Raccoglie proseliti il partito di chi considera i viola nettamente più forti delle concorrenti. Capaci, quindi, di mettersi al sicuro, nonostante il rendimento deludente. La situazione scomoda in cui si trova Di Francesco lo induce a cambiare marcia; ad abbandonare la teoria dei piccoli passi – come nel pari contro la Lazio – mostrando a tutti la sua vera natura: attaccare, inseguendo la vittoria ad ogni costo.
In passato, questo atteggiamento ha portato solo amarezze e risultati poco prolifici. Ma nell’era dei tre punti, un pareggio è una sconfitta a metà. E il Lecce più che guardarsi le spalle, deve restare agganciato al treno che viaggia verso zone rilassanti. Perderne il contatto, significa farsi risucchiare dalle sabbie mobili della B.
Le paure dei tifosi sono comprensibili e le condivide anche la società. Corvino ha escluso rivoluzioni a gennaio, ma con un acquisto si è mostrato solidale con la critica. E’ l’unica interpretazione plausibile all’ingaggio di Cheddira. L’attaccante ex Bari ha il compito ingrato di risollevare il reparto avanzato a suon di gol.

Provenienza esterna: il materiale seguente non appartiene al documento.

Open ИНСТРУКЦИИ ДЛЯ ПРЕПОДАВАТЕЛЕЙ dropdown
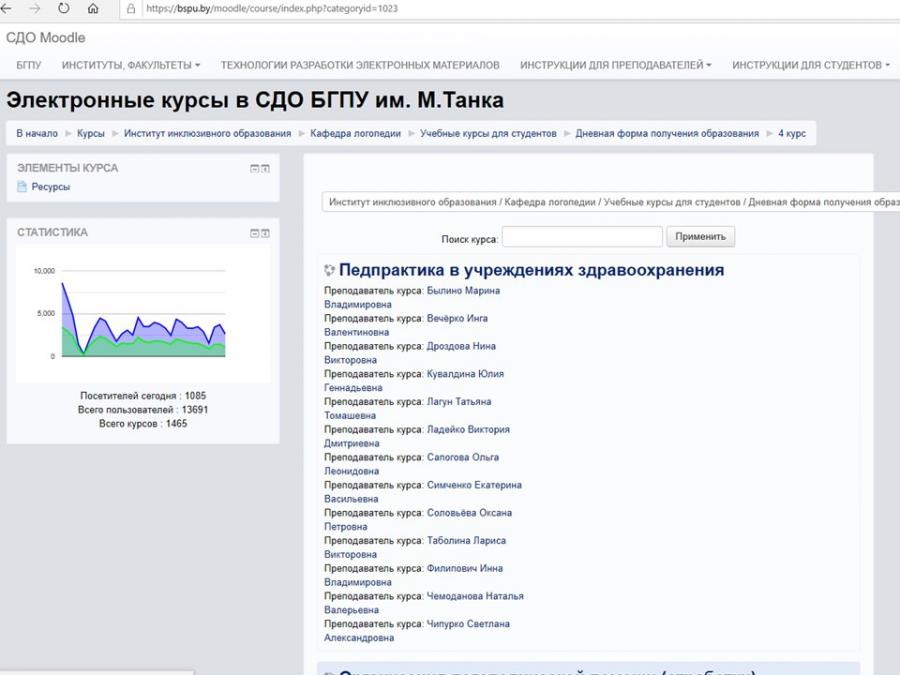 pyautogui.click(x=615, y=65)
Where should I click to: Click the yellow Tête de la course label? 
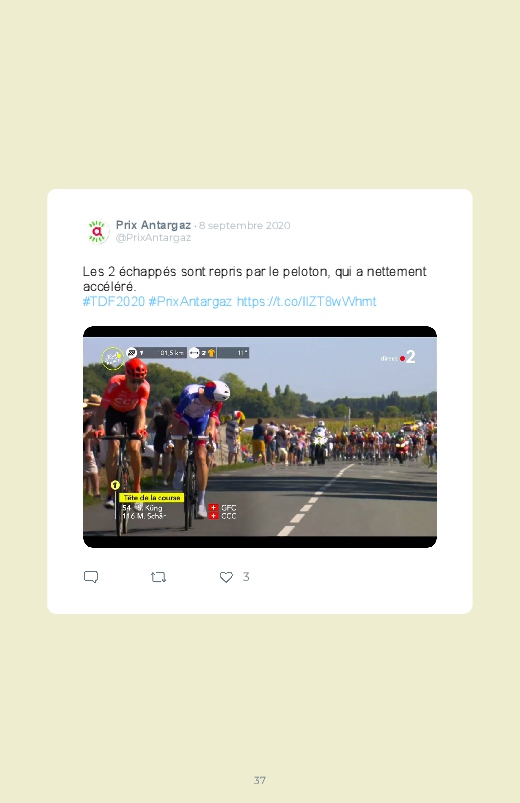(x=151, y=497)
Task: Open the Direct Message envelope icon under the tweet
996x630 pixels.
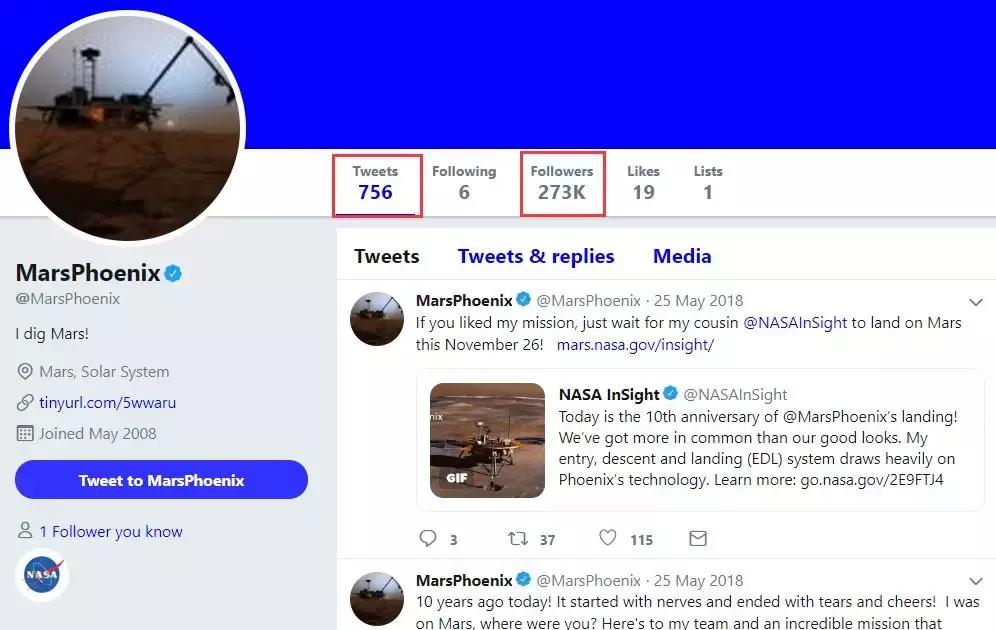Action: pos(698,538)
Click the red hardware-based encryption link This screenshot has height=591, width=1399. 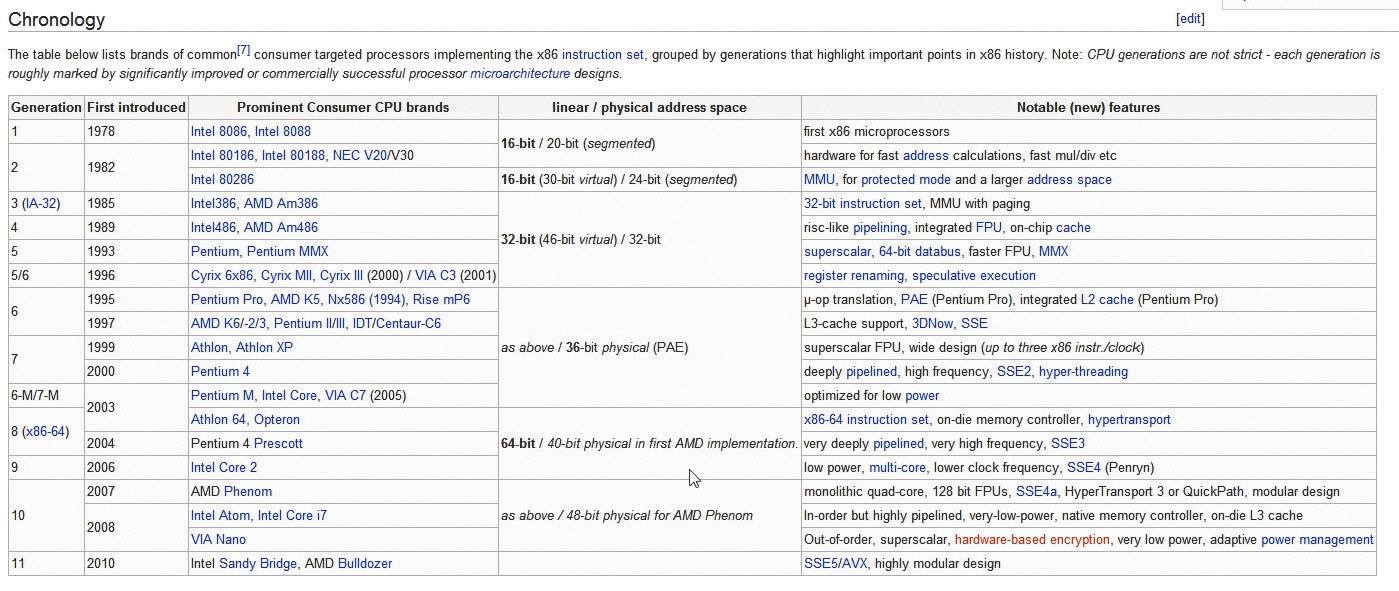1032,540
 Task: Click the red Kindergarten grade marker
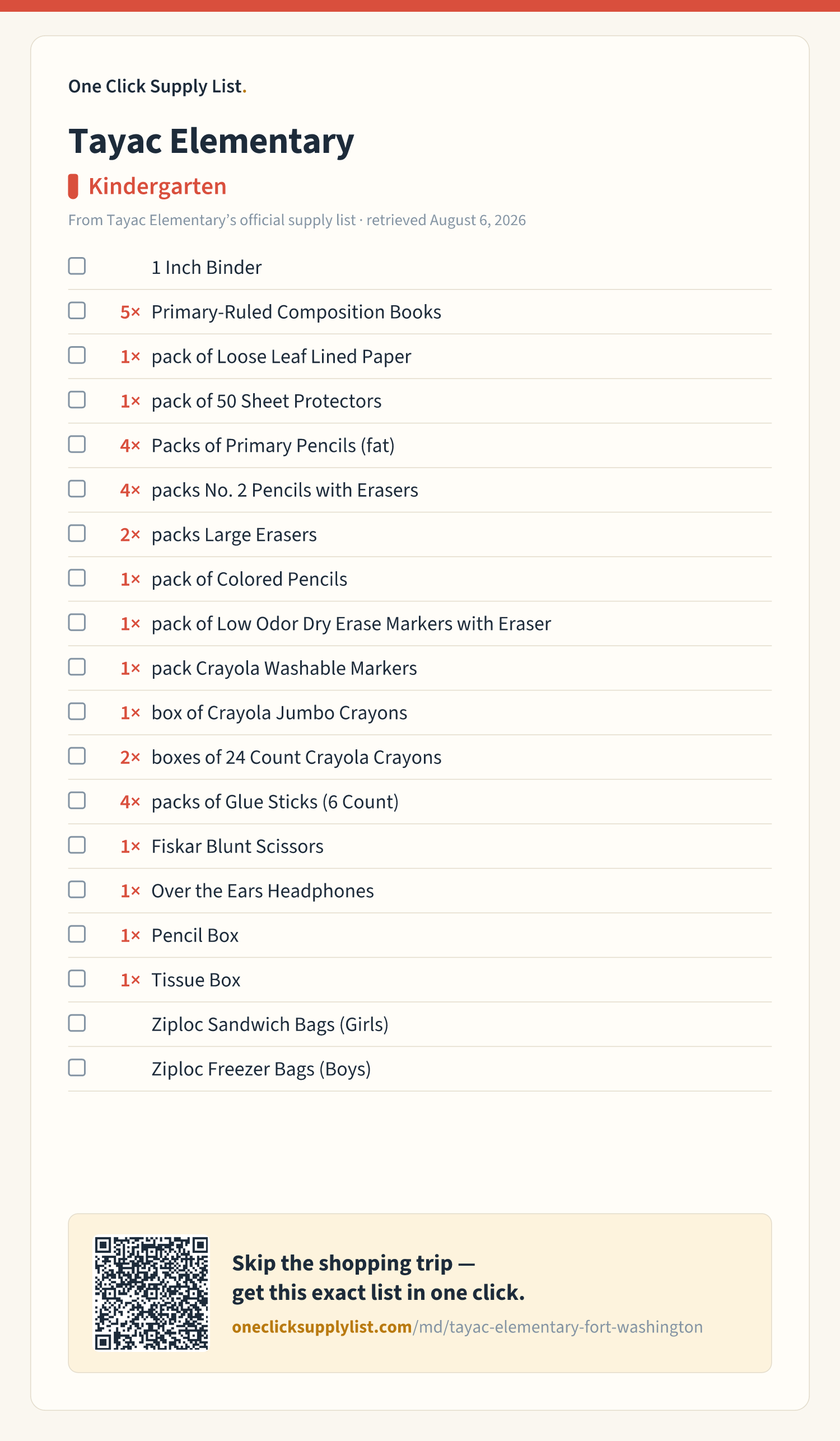click(73, 186)
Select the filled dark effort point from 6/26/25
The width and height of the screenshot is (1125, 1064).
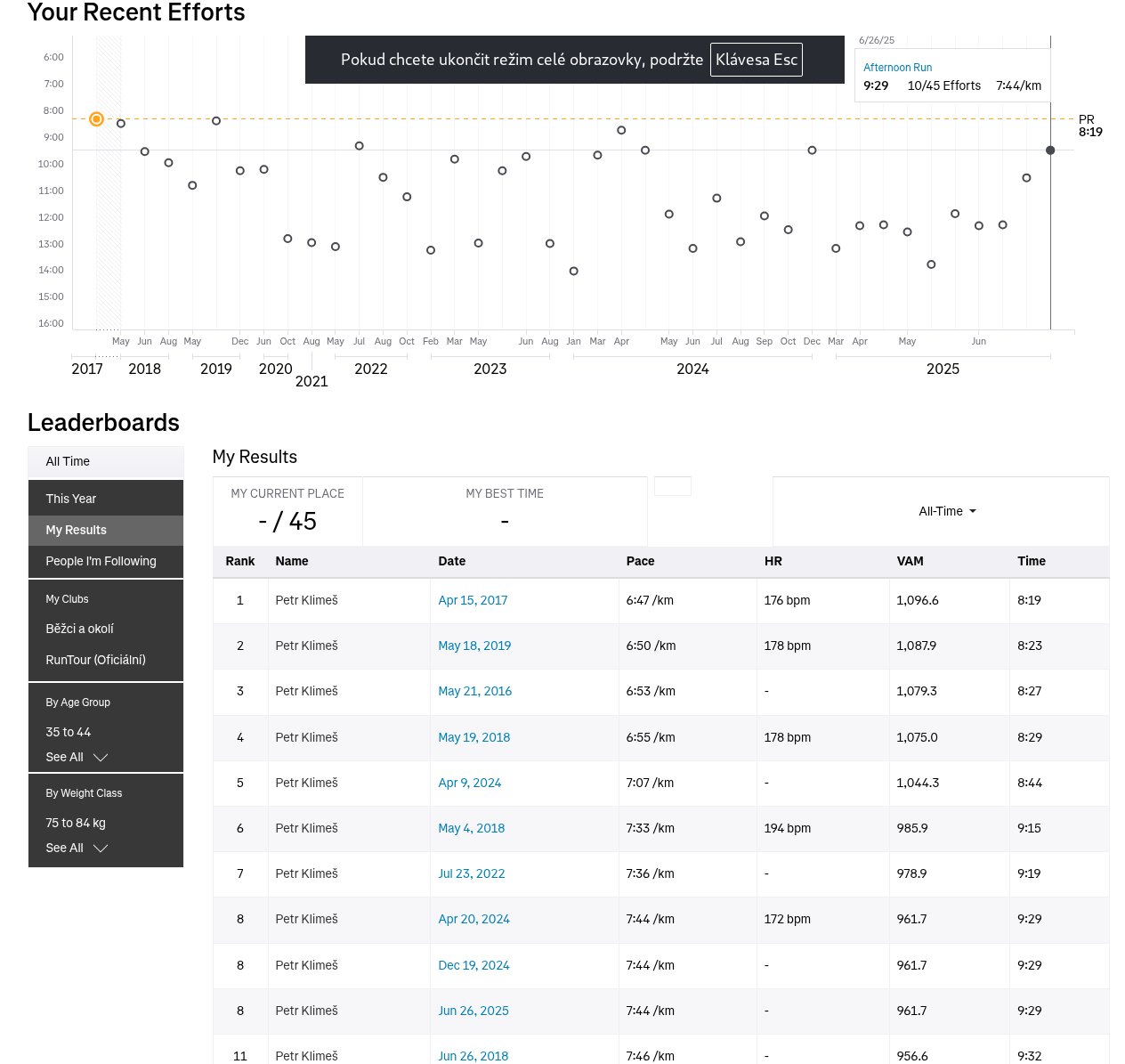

Sinora i suoi colleghi hanno sonnecchiato. Stulic appare spaesato; Camarda è troppo giovane e qualche imprevisto ne ha rallentato la crescita. Le tredici reti realizzate in 22 gare – peggior attacco del campionato – sono il vero campanello d’allarme in una stagione non ancora compromessa, ma sicuramente più difficile delle precedenti.